ALL BEING WELL, the last of Chile’s 33 trapped miners will this morning be brought safely up from 625 metres below ground. Last to emerge, ending the longest mining shift in history, is expected to be Luis Urzua (54), the shift leader who organised their lives for 69 days down the San José copper and gold mine. It is a heart-warming story of triumph plucked from what, for 17 agonising days after the August 5th tunnel collapse, seemed certain tragedy.
Miners’ families and a whole country have shared in a justifiable pride in both the personal stories of endurance and survival and a sense of national achievement in the deepest and most technically challenging of rescue operations. It involved millions of dollars, specialists from Nasa and drilling experts from a dozen countries. Carefully managing expectations, Chile’s heavily engaged president Sebastian Pinera warned that it might take four months. In the end it took 69 days.

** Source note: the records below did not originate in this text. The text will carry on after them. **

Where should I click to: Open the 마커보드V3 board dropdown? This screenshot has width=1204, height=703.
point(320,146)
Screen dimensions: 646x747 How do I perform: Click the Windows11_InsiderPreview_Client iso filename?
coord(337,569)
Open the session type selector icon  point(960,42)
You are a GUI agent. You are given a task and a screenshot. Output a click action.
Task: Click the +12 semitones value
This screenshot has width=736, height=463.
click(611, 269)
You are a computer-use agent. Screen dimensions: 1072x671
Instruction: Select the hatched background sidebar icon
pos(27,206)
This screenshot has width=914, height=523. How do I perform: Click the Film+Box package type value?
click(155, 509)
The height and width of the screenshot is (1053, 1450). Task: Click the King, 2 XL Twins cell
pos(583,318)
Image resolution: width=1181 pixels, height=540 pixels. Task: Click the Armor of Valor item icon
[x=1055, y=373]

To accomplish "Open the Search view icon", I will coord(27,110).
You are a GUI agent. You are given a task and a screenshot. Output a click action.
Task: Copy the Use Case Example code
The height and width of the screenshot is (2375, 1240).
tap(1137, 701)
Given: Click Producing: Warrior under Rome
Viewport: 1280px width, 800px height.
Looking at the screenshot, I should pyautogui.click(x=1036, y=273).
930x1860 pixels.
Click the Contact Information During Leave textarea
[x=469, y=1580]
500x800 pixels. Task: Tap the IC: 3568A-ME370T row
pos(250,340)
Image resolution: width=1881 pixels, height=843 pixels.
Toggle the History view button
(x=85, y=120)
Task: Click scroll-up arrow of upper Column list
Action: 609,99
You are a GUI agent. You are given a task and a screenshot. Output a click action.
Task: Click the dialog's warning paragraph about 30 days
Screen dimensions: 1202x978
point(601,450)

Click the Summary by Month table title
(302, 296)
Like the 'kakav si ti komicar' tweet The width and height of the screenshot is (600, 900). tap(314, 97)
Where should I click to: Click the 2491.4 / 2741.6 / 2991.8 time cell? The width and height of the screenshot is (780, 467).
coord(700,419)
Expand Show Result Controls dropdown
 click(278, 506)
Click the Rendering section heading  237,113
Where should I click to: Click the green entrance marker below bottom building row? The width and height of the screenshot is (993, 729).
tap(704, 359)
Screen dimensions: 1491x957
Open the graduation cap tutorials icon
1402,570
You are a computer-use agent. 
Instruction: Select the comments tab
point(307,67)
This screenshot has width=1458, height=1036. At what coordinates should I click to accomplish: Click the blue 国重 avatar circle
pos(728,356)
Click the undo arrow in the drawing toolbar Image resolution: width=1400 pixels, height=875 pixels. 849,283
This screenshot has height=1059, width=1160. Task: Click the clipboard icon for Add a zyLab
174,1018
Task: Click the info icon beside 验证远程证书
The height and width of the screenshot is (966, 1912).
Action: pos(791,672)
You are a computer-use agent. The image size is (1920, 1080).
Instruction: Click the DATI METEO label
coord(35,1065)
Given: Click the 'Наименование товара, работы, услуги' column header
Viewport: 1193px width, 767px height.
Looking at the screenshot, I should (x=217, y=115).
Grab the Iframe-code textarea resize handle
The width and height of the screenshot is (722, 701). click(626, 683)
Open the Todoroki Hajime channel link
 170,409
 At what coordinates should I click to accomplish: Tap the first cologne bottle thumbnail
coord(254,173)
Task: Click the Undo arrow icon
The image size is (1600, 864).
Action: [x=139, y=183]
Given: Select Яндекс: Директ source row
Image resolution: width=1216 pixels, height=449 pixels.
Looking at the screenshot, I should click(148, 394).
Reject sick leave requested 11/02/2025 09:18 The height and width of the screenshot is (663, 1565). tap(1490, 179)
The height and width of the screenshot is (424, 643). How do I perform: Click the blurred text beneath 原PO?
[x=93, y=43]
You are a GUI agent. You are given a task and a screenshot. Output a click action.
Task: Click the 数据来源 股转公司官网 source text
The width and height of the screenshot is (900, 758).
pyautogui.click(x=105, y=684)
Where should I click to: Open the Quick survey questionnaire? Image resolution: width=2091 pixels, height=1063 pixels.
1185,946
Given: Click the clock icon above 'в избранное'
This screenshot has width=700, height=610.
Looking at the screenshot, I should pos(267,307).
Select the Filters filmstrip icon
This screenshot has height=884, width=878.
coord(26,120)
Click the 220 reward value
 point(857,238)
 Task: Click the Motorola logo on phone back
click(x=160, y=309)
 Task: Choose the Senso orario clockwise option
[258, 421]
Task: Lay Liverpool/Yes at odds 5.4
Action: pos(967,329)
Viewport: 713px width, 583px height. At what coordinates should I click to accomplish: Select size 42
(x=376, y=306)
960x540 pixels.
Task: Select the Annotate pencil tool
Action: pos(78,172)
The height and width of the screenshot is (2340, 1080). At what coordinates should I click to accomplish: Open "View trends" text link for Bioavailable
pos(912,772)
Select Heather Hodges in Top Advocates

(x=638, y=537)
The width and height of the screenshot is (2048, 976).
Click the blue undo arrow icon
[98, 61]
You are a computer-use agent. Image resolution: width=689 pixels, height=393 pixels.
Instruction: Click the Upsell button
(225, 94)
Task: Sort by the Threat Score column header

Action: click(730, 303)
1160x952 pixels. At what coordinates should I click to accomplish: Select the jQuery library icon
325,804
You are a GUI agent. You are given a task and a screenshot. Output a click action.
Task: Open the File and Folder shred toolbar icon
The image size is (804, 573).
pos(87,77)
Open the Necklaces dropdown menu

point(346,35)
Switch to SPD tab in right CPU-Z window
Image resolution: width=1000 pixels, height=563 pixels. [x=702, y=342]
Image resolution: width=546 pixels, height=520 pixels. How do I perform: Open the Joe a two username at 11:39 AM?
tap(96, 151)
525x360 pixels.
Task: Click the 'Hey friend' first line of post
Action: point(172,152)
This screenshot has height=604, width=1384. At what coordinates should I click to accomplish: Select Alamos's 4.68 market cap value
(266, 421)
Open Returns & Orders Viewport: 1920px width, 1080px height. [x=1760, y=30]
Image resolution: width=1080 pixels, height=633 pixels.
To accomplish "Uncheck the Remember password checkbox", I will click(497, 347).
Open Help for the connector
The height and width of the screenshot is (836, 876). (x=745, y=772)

Emerging blinking into the light of the Atacama desert, one of the driest in the world, they will be finding themselves at the centre of the most extraordinary media circus, a glare of publicity and scrutiny that some will relish and profit from – and good luck to them. But others will struggle to deal with such attention. Some are certain to develop the symptoms of post-traumatic stress disorder in the months ahead. They will need the help they have been promised.
But there must also be a reckoning and a calling to account. The safety record of the mine run by the San Esteban Company was abysmal. Wooden planks were used to prop walls instead of steel in the 100-year-old pit. Over the last six years the firm has been fined 42 times for safety violations. There have been at least three deaths and the owners were charged with involuntary manslaughter over one in 2006, eventually settling for a $170,000 payout to his family. Now they face questioning by prosecutors and writs from 27 of the 33.
Although the number of mining deaths has fallen in recent years, 43 died in the pits in 2008 and unions complain of a dire shortage of safety inspectors (in the Antofagasta region alone there are only three for 1,635 mines). Responding to public anger in the immediate aftermath of August 5th, President Pinera belatedly fired the chief mine regulator and several of the senior mine safety officials and closed down dozens of tiny mines across the country. The small and medium sized mines like the San José have the worst record.
There are no reliable global statistics for deaths in one of the world’s most dangerous jobs, but a Geneva-based miners’ federation estimates there are 12,000 fatalities every year down the mines. Major accidents claiming dozens of lives each have occurred this year in China, Colombia, Russia and West Virginia, while at least 200 died in Sierra Leone. Only 24 countries have ratified the International Labour Organisation Safety and Health in Mines Convention. Chile, the world’s top copper producer, is among those who have as yet to agree to sign the 1995 pact, as well as Australia, Canada, the DRC, India, Russia and Ukraine. To its shame.